Berlin, 14. Mai 2013 – Das Handwerk begrüßt den Ansatz der Bundesregierung, den demografischen Wandel zu einem Schwerpunktthema und zu einer gesamtgesellschaftlichen Querschnittsaufgabe zu machen. „Der Mittelstand darf mit dieser wichtigen Zukunftsfrage nicht allein gelassen werden“, so Handwerkspräsident Otto Kentzler anlässlich des heutigen Demografiegipfels.Der Zentralverband des Deutschen Handwerks bringt seine Expertise auf breiter Basis in die Arbeitsgruppen ein.

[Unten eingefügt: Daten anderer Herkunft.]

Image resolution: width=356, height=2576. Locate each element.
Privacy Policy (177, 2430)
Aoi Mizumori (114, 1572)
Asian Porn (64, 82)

Etwa zur Vereinbarkeit von Familie und Beruf, wo das von Familienbetrieben geprägte Handwerk laut einer Studie des Ludwig-Fröhler-Instituts mit flexiblen Arbeitsmodellen Schrittmacherfunktion hat.

Genauso engagiert arbeitet das Handwerk an den Arbeitsbedingungen für ältere Arbeitnehmer und für gut qualifizierte Frauen: „Eine altersgerechte Ausgestaltung der Arbeitsbedingungen wird in den kommenden Jahren für Betriebe genauso wichtig sein, wie unbürokratische Einzelfalllösungen für die bessere Vereinbarkeit von Familie und Beruf. Dafür müssen die Betriebe aber auch auf ein Angebot flexibler Kinderbetreuung zurückgreifen können,“ so Kentzler. Und er berichtet, dass Demografieberater der Handwerkskammern den Betrieben unter anderem konkrete Hilfestellungen geben, um die Beschäftigungsmöglichkeiten älterer Arbeitnehmer zu erhöhen.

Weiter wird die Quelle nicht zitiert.